> [INFORMATION PROVIDED]:
+--

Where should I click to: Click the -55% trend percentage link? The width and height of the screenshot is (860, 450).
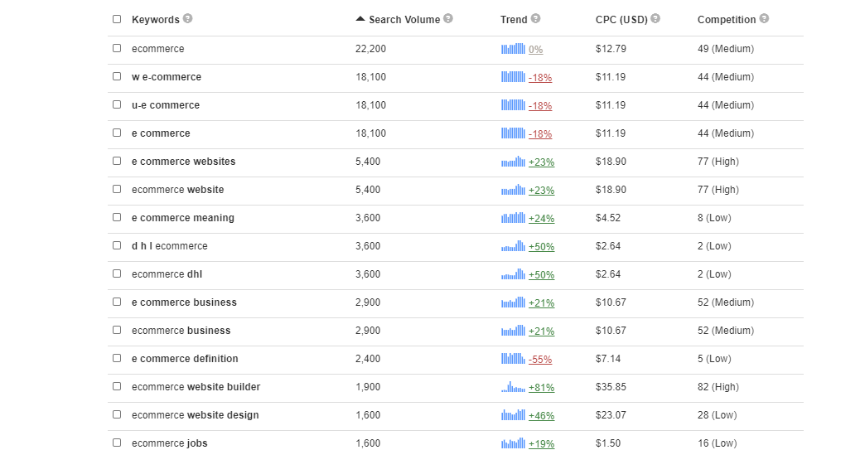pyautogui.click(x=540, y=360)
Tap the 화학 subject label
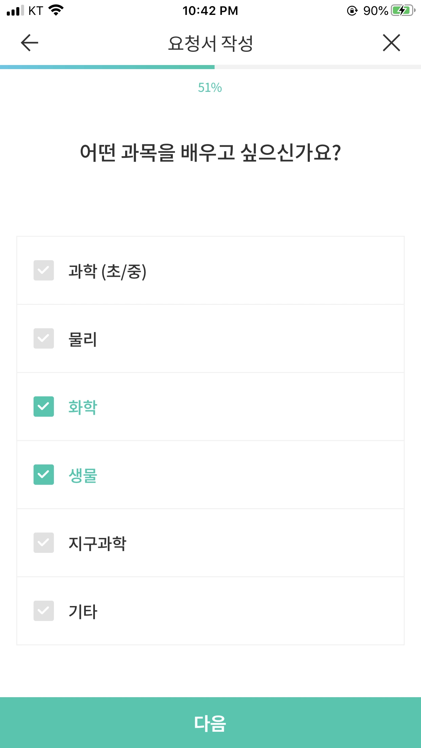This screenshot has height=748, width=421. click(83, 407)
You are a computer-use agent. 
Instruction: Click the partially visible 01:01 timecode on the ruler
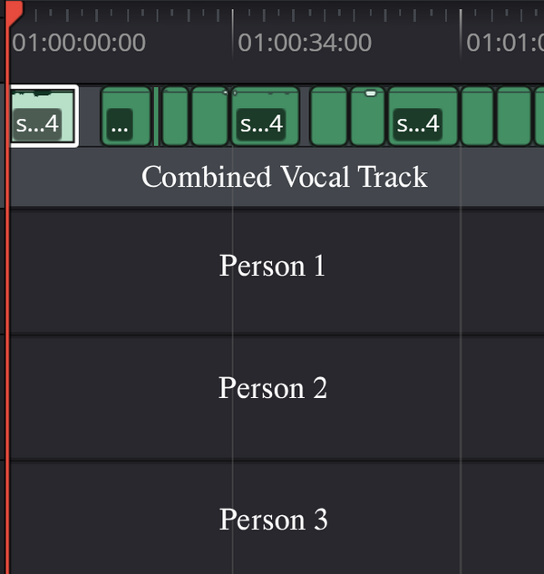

+--

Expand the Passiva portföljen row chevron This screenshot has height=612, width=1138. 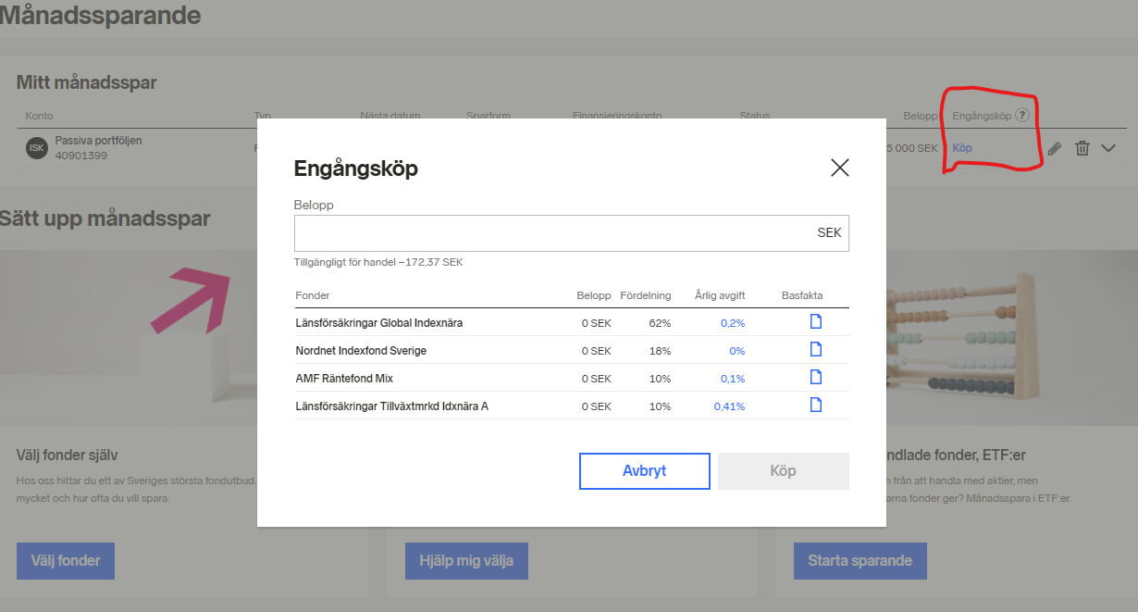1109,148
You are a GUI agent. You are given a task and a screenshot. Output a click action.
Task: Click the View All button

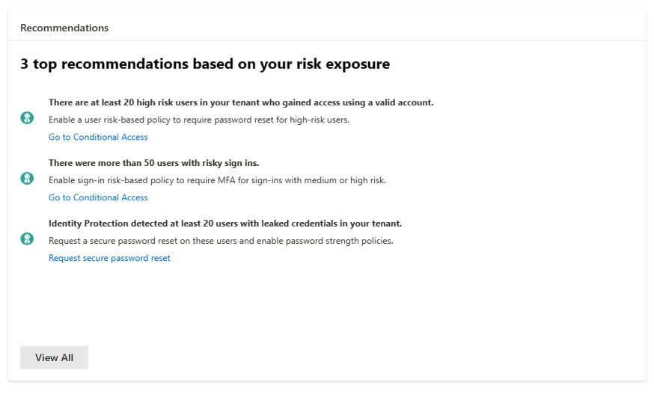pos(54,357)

+--

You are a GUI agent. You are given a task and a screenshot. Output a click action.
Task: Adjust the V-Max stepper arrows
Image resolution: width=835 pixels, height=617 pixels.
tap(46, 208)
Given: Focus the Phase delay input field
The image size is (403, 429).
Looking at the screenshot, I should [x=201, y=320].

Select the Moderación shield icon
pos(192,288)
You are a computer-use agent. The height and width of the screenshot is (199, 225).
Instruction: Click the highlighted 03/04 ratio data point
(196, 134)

+--

> [GIVEN EXERCISE]:
Recast the rows above, from the line with "Where should I" to the line with "Instruction: Click the partially", as a JSON list of strings with one string per line, skipping blank lines. Leave the pictures out of the result.

> [RESULT]:
[
  "Where should I click to: Click the -55% trend percentage link? The width and height of the screenshot is (860, 450).",
  "pyautogui.click(x=540, y=360)",
  "Tap the 화학 subject label",
  "This screenshot has height=748, width=421. click(83, 407)",
  "You are a computer-use agent. ",
  "Instruction: Click the partially visible 01:01 timecode on the ruler"
]